BEGIN Recorded data

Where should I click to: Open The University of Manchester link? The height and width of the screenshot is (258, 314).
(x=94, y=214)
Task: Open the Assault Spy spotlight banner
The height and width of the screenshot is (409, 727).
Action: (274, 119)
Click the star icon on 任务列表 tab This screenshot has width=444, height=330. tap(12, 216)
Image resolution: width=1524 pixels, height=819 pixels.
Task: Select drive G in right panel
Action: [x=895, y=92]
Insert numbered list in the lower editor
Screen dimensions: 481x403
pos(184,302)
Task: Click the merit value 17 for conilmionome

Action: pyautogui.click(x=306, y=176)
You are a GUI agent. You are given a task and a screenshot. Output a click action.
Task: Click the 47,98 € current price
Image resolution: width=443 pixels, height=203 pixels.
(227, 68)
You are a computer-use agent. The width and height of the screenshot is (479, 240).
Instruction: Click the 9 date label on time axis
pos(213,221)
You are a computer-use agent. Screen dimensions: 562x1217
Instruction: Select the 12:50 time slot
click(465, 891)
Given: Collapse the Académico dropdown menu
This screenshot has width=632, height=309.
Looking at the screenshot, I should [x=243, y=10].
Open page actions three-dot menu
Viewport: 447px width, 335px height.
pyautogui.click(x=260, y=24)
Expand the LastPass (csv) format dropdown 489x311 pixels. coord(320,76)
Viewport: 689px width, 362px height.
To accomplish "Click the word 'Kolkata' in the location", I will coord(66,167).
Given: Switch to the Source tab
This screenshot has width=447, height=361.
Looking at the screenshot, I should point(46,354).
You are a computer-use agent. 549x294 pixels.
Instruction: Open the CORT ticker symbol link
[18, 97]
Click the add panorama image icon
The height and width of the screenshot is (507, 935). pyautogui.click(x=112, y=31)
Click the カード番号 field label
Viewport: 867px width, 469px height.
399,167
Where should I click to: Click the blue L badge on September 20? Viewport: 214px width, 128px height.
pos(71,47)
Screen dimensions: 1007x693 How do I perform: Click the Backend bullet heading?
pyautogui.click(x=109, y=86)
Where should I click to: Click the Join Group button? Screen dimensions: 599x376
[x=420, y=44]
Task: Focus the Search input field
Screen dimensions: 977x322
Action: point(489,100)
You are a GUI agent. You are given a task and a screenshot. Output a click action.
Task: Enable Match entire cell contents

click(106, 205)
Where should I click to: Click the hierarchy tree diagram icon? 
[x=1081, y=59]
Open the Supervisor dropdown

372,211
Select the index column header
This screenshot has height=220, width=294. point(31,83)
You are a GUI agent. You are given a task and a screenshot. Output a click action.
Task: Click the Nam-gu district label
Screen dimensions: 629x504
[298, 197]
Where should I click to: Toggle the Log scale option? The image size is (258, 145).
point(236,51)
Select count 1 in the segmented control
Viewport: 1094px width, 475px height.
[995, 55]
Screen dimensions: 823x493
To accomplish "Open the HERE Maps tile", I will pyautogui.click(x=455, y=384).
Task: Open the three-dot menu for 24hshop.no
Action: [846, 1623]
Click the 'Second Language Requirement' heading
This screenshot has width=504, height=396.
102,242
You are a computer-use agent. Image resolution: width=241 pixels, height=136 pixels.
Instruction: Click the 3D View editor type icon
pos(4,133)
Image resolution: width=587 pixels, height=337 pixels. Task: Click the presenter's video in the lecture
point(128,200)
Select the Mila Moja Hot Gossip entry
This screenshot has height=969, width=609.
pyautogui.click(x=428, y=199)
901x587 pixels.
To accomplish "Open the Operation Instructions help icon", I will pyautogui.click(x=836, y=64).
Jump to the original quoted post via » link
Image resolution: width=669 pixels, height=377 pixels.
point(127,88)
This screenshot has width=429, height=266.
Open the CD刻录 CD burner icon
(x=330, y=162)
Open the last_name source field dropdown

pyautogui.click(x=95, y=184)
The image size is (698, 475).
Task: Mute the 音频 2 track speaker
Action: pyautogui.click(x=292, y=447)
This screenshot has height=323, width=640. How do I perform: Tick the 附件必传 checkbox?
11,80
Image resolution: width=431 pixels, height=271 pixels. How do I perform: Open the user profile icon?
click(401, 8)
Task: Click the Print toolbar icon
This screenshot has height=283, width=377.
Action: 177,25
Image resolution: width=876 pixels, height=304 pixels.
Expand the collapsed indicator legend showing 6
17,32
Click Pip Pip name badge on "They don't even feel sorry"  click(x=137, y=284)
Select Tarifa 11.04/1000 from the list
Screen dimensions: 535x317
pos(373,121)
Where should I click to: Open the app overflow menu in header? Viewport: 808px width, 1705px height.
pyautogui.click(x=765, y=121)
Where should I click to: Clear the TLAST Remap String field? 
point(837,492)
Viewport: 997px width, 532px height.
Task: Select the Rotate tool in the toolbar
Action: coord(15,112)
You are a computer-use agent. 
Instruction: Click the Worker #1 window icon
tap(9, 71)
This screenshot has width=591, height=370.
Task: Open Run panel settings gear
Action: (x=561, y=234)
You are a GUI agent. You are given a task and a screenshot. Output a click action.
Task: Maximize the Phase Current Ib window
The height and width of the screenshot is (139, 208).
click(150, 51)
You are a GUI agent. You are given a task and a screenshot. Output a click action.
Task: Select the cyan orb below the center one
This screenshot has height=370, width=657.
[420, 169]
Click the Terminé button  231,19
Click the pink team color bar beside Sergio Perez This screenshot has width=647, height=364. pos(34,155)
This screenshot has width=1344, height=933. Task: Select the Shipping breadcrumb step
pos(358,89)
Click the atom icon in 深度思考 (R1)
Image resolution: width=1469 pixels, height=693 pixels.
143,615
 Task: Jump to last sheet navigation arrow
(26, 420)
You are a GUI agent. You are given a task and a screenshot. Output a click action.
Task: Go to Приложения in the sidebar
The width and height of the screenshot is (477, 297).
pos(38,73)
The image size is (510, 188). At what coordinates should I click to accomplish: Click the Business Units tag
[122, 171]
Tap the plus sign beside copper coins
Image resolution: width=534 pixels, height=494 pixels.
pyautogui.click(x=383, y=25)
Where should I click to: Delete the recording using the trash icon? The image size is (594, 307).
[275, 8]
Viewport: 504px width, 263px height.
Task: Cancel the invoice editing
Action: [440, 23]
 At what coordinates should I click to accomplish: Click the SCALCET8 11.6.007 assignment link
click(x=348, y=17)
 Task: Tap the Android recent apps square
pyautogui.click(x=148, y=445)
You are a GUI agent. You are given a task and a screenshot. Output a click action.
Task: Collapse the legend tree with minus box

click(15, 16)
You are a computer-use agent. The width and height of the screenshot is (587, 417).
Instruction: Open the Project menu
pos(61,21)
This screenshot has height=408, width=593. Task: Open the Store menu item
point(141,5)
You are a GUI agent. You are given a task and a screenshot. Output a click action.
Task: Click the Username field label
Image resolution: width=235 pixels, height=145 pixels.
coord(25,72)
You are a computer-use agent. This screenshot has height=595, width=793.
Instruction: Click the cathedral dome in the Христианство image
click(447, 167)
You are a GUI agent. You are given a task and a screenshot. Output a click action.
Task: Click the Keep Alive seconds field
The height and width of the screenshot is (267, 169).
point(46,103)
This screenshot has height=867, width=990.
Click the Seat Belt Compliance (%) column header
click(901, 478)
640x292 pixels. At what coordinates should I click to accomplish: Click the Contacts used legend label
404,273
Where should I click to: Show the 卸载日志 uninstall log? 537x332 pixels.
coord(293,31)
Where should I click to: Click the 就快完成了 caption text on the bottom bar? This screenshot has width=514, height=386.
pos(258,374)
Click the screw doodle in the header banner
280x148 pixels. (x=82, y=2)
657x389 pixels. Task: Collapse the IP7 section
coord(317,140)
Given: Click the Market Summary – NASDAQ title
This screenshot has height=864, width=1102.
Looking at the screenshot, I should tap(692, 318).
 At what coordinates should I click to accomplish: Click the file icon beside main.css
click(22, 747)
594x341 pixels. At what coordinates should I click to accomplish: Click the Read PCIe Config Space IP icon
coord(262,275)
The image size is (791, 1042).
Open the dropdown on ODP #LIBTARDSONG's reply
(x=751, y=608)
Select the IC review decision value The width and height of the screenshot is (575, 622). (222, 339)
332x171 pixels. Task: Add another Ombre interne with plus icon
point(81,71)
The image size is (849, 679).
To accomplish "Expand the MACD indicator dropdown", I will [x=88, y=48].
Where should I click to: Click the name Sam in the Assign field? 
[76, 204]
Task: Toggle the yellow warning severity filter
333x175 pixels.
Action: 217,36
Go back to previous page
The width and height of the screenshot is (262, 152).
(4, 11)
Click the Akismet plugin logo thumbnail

END Recorded data

Only the lines from the start of the listing through the line with "Insert numbered list in the lower editor" should be repeated, each exactly as it stands.

Where should I click to: Open The University of Manchester link? The height and width of the screenshot is (258, 314).
(x=94, y=214)
Task: Open the Assault Spy spotlight banner
The height and width of the screenshot is (409, 727).
Action: (274, 119)
Click the star icon on 任务列表 tab This screenshot has width=444, height=330. tap(12, 216)
Image resolution: width=1524 pixels, height=819 pixels.
Task: Select drive G in right panel
Action: [x=895, y=92]
Insert numbered list in the lower editor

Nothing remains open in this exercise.